Former U.S. Education Secretary William (Bill) Bennett stated recently on Fox News that Covid-19 “was not, and is not a pandemic. But we do have panic and pandemonium as a result of the hype of this and it’s really unfortunate. Look at the facts.”
He goes on to say that the projected loss of 60,000 Americans means that “we’re going to have fewer fatalities from this than from the flu.”
Well, “pandemic” seems accurate to me, but more importantly, models and projections are not facts in themselves. No one can know now how many will ultimately die.
Most crucially, the projected number of deaths Bennett cites were revised from much higher projections because of all the mitigation efforts, and are based on assuming “full social distancing through May 2020.”
How would things be looking if we had gone on with life as usual?
And what is Bennett saying to all the Americans who have lost their jobs?
That the real danger is “hype” and none of the sacrifices were necessary?
I don’t believe that, just as I know this isn’t a “flu.”
The flu doesn’t typically wipe out multiple family members in days.
The flu hasn’t overwhelmed hospital systems, and lead to the deaths of otherwise healthy medical personnel.
The flu hasn’t necessitated refrigerated morgue trucks to park outside hospitals for the overflow of corpses. We don’t (yet) have a vaccine for this, and we are only in the beginning stages when it comes to finding effective treatment.
Before the virus hit, those anti-abortion were vigorously fighting assisted suicide and euthanasia laws that would put the elderly and the vulnerable at risk, saying it could lead to health rationing — you know, death panels.

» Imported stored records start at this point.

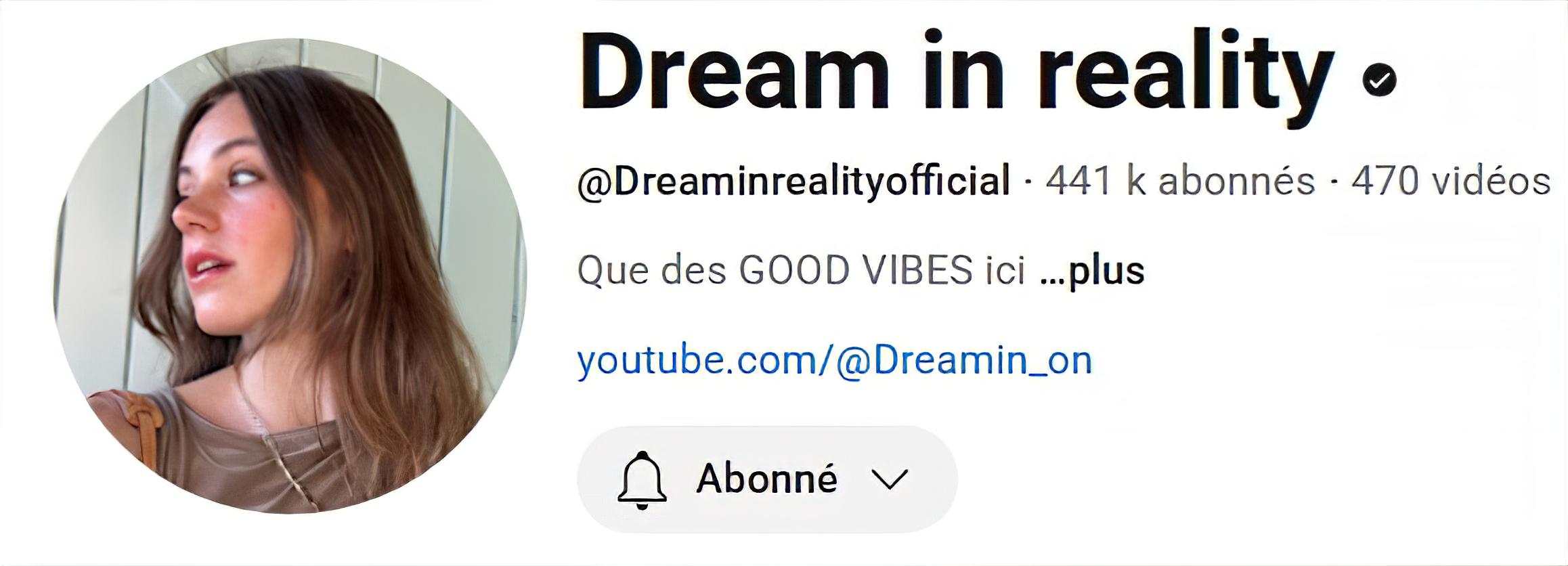Viewport: 1568px width, 566px height.
Task: Click the word "Dream" in the title
Action: [x=734, y=72]
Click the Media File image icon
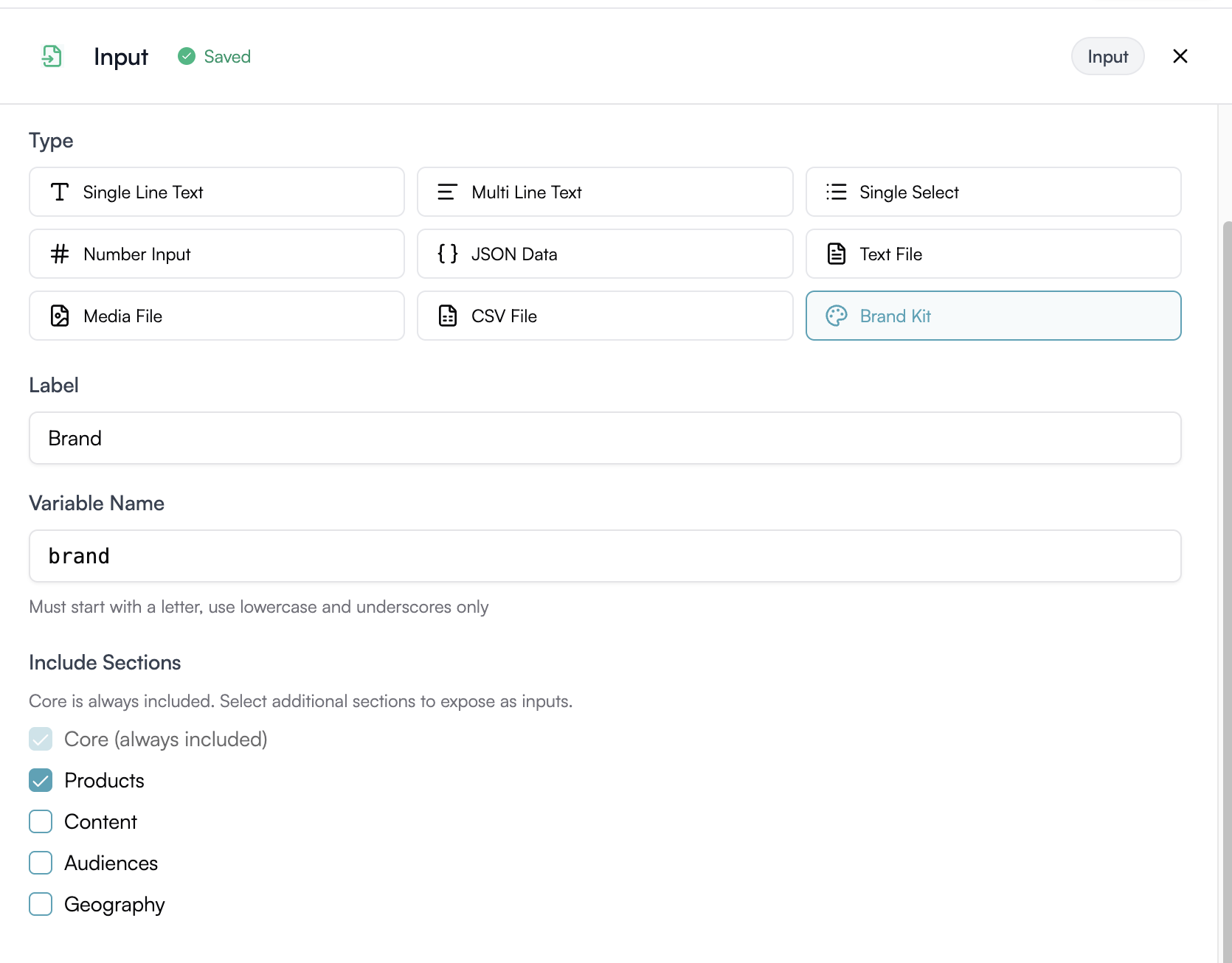Viewport: 1232px width, 963px height. (60, 316)
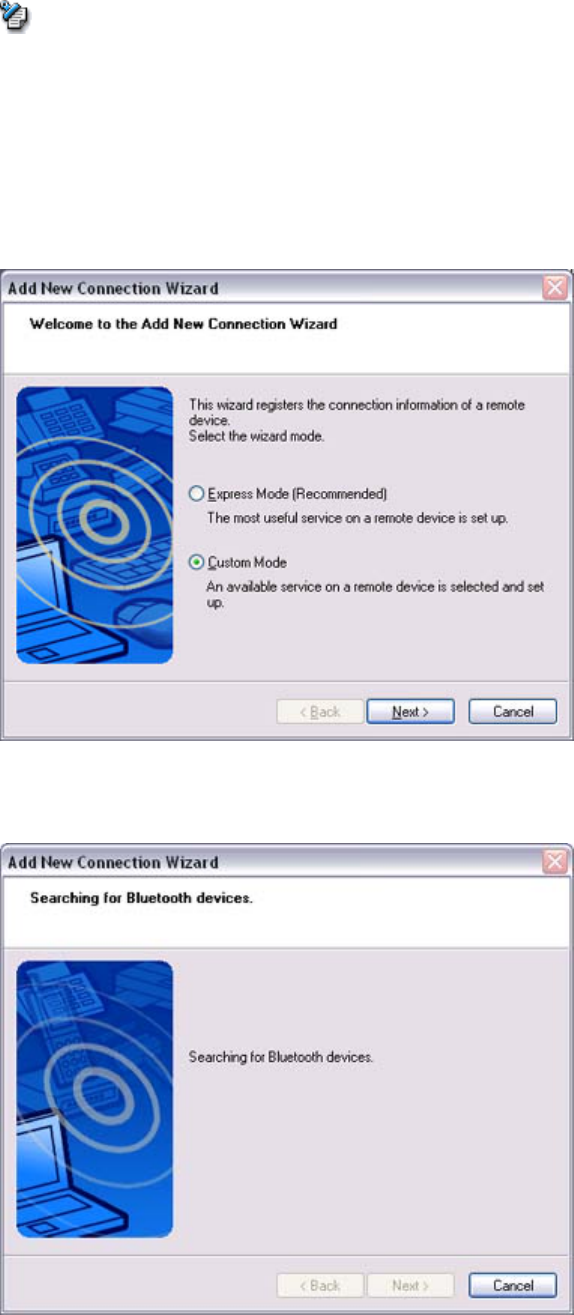The image size is (574, 1315).
Task: Click the greyed Next button in Searching dialog
Action: coord(410,1285)
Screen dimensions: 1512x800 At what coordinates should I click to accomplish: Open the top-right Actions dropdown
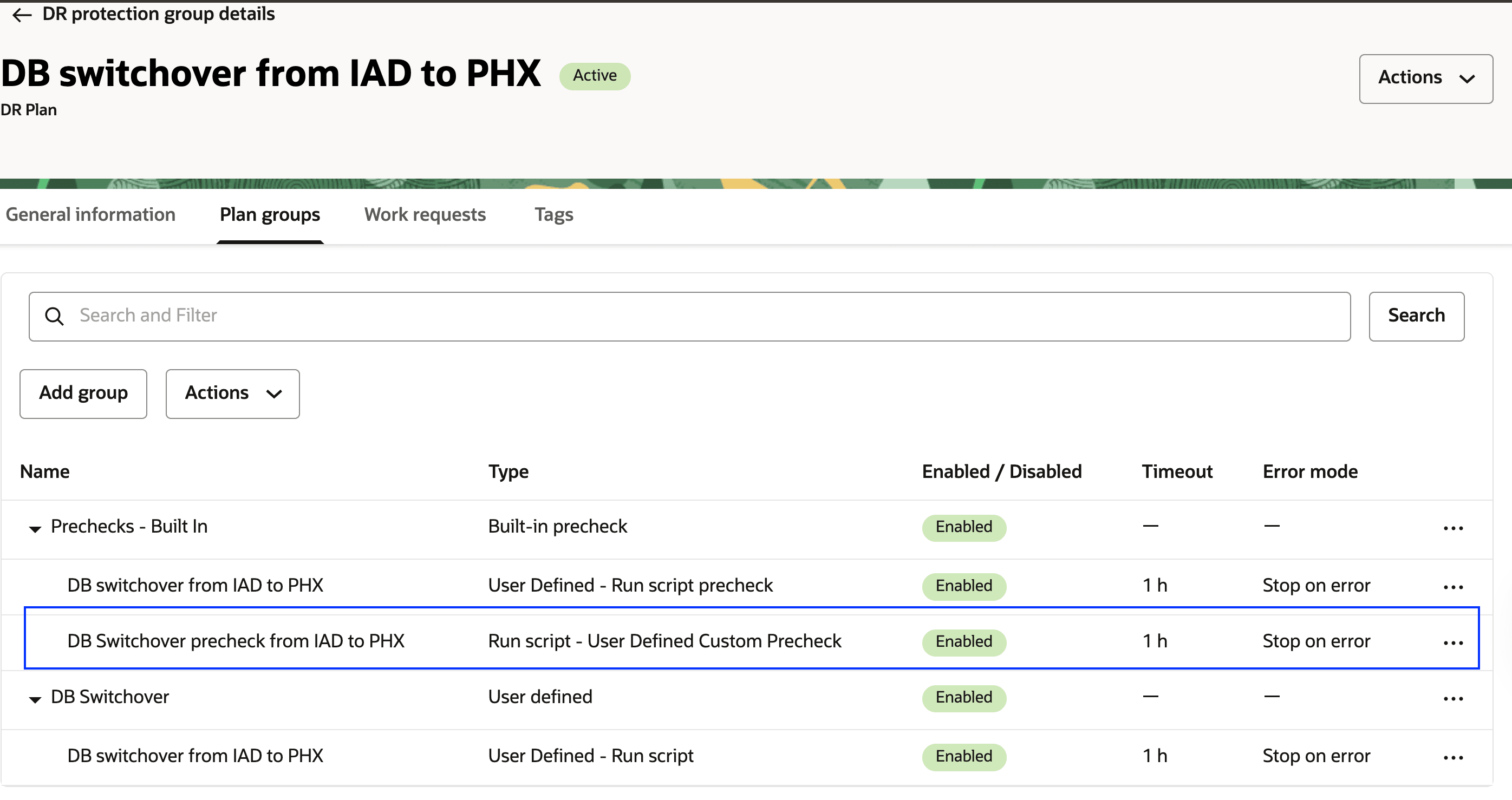(1425, 78)
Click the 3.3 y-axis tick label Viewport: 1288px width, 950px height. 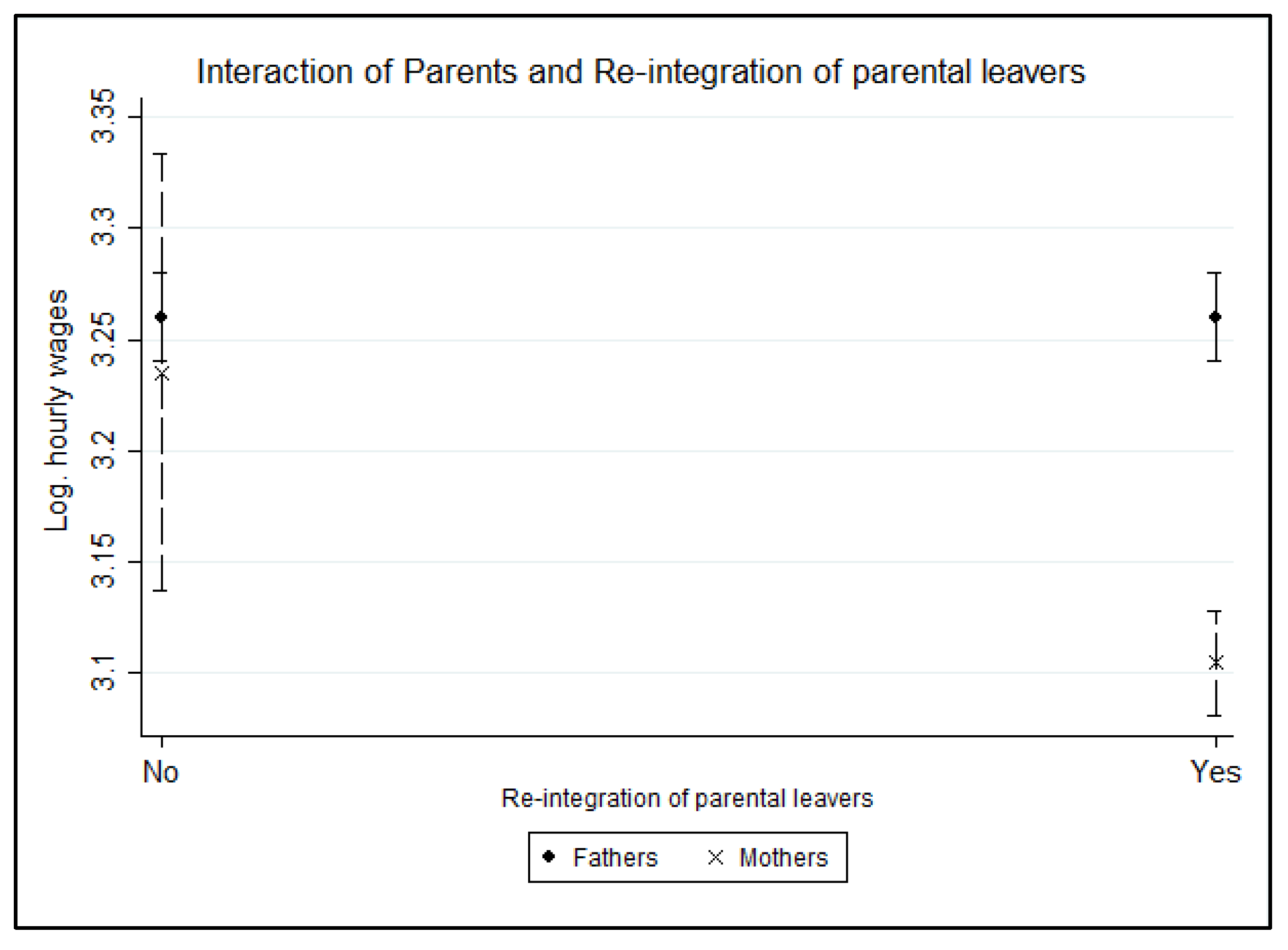click(x=103, y=228)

Now some who identify as prolife are discounting an emergency that is putting those very lives at stake in a newly dangerous way. Look at this report, which says that several states already have policies which would send the disabled “to the back of the line” for life-saving treatment.
The disabled are right to be worried, with some of their former defenders now using “underlying conditions” as a way to lessen the importance of their lives.
We in the anti-abortion movement have been fighting “ableism” in medicine, law, and the culture —decrying the abortion of children with Down Syndrome, warning that legalizing euthanasia will lead, as it has in Belgium and the Netherlands, to involuntary killings of those with cancer, or dementia — we don’t need the sickness of ableism to infect our own movement.
At the beginning of this crisis, I was heartened by the fact that leaders, anti-abortion and pro-abortion rights alike, were begging us to stay home to protect the elderly and vulnerable.
What a powerful and inspiring example to all of the rightness of what we in the movement have been talking about all along: each human life, of any age and ability, has dignity and value and is worth protecting, even if it means hardship for others.
Now, I fear the Coronavirus is exposing some underlying conditions — preoccupations with power or party, an unwillingness to bear uncomfortable truths — which plague and weaken the anti-abortion movement.